→ **TASK DIRECTIONS**
Please swap "How do I perform" for "How can I do" throughout the rows below and leave everything else unchanged.

→ **Collection entries**

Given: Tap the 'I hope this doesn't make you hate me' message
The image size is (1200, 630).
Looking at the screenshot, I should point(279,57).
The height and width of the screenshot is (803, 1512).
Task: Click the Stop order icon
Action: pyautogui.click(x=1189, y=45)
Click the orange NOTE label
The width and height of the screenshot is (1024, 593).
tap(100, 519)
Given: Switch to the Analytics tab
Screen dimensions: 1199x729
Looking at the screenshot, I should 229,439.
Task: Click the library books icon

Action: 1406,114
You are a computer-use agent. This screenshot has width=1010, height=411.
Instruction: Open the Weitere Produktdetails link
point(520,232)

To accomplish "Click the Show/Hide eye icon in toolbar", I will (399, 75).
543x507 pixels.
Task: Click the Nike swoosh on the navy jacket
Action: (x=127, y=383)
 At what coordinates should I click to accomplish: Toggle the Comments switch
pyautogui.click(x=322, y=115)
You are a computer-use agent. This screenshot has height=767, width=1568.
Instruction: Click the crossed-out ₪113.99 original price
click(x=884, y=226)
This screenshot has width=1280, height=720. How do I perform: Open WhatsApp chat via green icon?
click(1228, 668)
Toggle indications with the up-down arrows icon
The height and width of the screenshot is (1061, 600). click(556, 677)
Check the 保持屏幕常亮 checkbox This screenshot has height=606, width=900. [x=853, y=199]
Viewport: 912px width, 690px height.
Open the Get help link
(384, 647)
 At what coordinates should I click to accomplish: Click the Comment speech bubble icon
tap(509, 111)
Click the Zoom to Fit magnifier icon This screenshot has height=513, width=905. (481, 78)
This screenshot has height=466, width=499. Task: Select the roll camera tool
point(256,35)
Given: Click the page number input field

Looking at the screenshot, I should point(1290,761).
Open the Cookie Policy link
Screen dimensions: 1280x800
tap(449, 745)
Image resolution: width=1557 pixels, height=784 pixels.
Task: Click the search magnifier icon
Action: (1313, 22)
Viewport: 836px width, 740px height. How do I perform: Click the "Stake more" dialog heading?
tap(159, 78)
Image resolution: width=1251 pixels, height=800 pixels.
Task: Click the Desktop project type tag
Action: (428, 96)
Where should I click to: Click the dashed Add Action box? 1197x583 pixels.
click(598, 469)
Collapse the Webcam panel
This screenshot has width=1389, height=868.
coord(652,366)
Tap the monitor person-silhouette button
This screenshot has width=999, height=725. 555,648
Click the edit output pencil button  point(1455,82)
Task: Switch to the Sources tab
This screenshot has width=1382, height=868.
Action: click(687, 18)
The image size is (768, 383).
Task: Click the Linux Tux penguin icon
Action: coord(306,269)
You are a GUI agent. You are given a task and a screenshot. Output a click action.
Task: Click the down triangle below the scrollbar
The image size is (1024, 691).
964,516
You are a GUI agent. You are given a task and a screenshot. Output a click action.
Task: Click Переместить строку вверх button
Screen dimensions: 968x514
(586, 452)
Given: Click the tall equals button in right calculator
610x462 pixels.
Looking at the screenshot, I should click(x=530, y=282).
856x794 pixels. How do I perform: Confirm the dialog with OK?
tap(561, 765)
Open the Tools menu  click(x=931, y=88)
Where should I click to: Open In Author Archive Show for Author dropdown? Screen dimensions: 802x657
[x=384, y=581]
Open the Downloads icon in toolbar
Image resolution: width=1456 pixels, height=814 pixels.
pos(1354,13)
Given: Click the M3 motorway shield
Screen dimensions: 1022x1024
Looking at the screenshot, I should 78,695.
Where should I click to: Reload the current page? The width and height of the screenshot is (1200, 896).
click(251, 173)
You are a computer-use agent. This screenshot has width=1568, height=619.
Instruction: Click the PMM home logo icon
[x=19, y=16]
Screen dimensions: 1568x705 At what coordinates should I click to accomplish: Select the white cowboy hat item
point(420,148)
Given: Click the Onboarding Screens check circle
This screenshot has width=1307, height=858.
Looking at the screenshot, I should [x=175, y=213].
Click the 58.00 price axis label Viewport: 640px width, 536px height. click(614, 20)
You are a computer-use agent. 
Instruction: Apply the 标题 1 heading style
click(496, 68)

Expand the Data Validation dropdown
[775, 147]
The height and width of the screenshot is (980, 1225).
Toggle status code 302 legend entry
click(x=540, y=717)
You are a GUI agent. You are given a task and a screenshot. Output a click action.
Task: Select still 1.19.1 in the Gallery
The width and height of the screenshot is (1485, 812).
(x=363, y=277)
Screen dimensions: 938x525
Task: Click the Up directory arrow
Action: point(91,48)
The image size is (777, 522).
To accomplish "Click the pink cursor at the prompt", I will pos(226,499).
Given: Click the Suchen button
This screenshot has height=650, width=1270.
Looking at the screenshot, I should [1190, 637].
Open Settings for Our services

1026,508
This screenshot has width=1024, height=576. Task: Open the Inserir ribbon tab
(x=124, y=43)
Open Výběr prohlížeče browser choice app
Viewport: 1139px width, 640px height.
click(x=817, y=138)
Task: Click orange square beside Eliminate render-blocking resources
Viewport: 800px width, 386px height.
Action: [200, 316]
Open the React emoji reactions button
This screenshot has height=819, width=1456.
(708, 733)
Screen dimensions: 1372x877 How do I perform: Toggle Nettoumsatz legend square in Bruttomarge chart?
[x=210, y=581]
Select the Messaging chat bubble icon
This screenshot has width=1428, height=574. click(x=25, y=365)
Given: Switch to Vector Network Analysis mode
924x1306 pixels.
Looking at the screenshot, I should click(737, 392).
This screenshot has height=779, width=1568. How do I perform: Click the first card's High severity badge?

→ **FULL SOLUTION**
Given: Tap the 'I hope this doesn't make you hate me' message
The image size is (1200, 630).
Looking at the screenshot, I should point(279,57).
The height and width of the screenshot is (803, 1512).
Task: Click the Stop order icon
Action: pyautogui.click(x=1189, y=45)
Click the orange NOTE label
The width and height of the screenshot is (1024, 593).
tap(100, 519)
Given: Switch to the Analytics tab
Screen dimensions: 1199x729
Looking at the screenshot, I should 229,439.
Task: Click the library books icon

Action: 1406,114
You are a computer-use agent. This screenshot has width=1010, height=411.
Instruction: Open the Weitere Produktdetails link
point(520,232)

To accomplish "Click the Show/Hide eye icon in toolbar", I will (399, 75).
543x507 pixels.
Task: Click the Nike swoosh on the navy jacket
Action: (x=127, y=383)
 At what coordinates should I click to accomplish: Toggle the Comments switch
pyautogui.click(x=322, y=115)
You are a computer-use agent. This screenshot has height=767, width=1568.
Instruction: Click the crossed-out ₪113.99 original price
click(x=884, y=226)
This screenshot has width=1280, height=720. How can I do: Open WhatsApp chat via green icon?
click(1228, 668)
Toggle indications with the up-down arrows icon
The height and width of the screenshot is (1061, 600). click(556, 677)
Check the 保持屏幕常亮 checkbox This screenshot has height=606, width=900. [x=853, y=199]
Viewport: 912px width, 690px height.
Open the Get help link
(384, 647)
 At what coordinates should I click to accomplish: Click the Comment speech bubble icon
tap(509, 111)
Click the Zoom to Fit magnifier icon This screenshot has height=513, width=905. (481, 78)
This screenshot has height=466, width=499. Task: Select the roll camera tool
point(256,35)
Given: Click the page number input field

Looking at the screenshot, I should point(1290,761).
Open the Cookie Policy link
Screen dimensions: 1280x800
tap(449, 745)
Image resolution: width=1557 pixels, height=784 pixels.
Task: Click the search magnifier icon
Action: (1313, 22)
Viewport: 836px width, 740px height. How can I do: Click the "Stake more" dialog heading?
tap(159, 78)
Image resolution: width=1251 pixels, height=800 pixels.
Task: Click the Desktop project type tag
Action: (428, 96)
Where should I click to: Click the dashed Add Action box? 1197x583 pixels.
click(598, 469)
Collapse the Webcam panel
This screenshot has width=1389, height=868.
coord(652,366)
Tap the monitor person-silhouette button
This screenshot has width=999, height=725. 555,648
Click the edit output pencil button  point(1455,82)
Task: Switch to the Sources tab
This screenshot has width=1382, height=868.
Action: click(687, 18)
The image size is (768, 383).
Task: Click the Linux Tux penguin icon
Action: coord(306,269)
You are a GUI agent. You are given a task and a screenshot. Output a click action.
Task: Click the down triangle below the scrollbar
The image size is (1024, 691).
964,516
You are a GUI agent. You are given a task and a screenshot. Output a click action.
Task: Click Переместить строку вверх button
Screen dimensions: 968x514
(586, 452)
Given: Click the tall equals button in right calculator
610x462 pixels.
Looking at the screenshot, I should click(x=530, y=282).
856x794 pixels. How can I do: Confirm the dialog with OK?
tap(561, 765)
Open the Tools menu  click(x=931, y=88)
Where should I click to: Open In Author Archive Show for Author dropdown? Screen dimensions: 802x657
[x=384, y=581]
Open the Downloads icon in toolbar
Image resolution: width=1456 pixels, height=814 pixels.
pos(1354,13)
Given: Click the M3 motorway shield
Screen dimensions: 1022x1024
Looking at the screenshot, I should 78,695.
Where should I click to: Reload the current page? The width and height of the screenshot is (1200, 896).
click(251, 173)
You are a computer-use agent. This screenshot has width=1568, height=619.
Instruction: Click the PMM home logo icon
[x=19, y=16]
Screen dimensions: 1568x705 At what coordinates should I click to accomplish: Select the white cowboy hat item
point(420,148)
Given: Click the Onboarding Screens check circle
This screenshot has width=1307, height=858.
Looking at the screenshot, I should [x=175, y=213].
Click the 58.00 price axis label Viewport: 640px width, 536px height. click(614, 20)
You are a computer-use agent. 
Instruction: Apply the 标题 1 heading style
click(496, 68)

Expand the Data Validation dropdown
[775, 147]
The height and width of the screenshot is (980, 1225).
Toggle status code 302 legend entry
click(x=540, y=717)
You are a GUI agent. You are given a task and a screenshot. Output a click action.
Task: Select still 1.19.1 in the Gallery
The width and height of the screenshot is (1485, 812).
(x=363, y=277)
Screen dimensions: 938x525
Task: Click the Up directory arrow
Action: point(91,48)
The image size is (777, 522).
To accomplish "Click the pink cursor at the prompt", I will pos(226,499).
Given: Click the Suchen button
This screenshot has height=650, width=1270.
Looking at the screenshot, I should [1190, 637].
Open Settings for Our services

1026,508
This screenshot has width=1024, height=576. Task: Open the Inserir ribbon tab
(x=124, y=43)
Open Výběr prohlížeče browser choice app
Viewport: 1139px width, 640px height.
click(x=817, y=138)
Task: Click orange square beside Eliminate render-blocking resources
Viewport: 800px width, 386px height.
Action: [200, 316]
Open the React emoji reactions button
This screenshot has height=819, width=1456.
(708, 733)
Screen dimensions: 1372x877 How can I do: Toggle Nettoumsatz legend square in Bruttomarge chart?
[x=210, y=581]
Select the Messaging chat bubble icon
This screenshot has width=1428, height=574. click(x=25, y=365)
Given: Switch to Vector Network Analysis mode
924x1306 pixels.
Looking at the screenshot, I should click(737, 392).
This screenshot has height=779, width=1568. How can I do: Click the first card's High severity badge?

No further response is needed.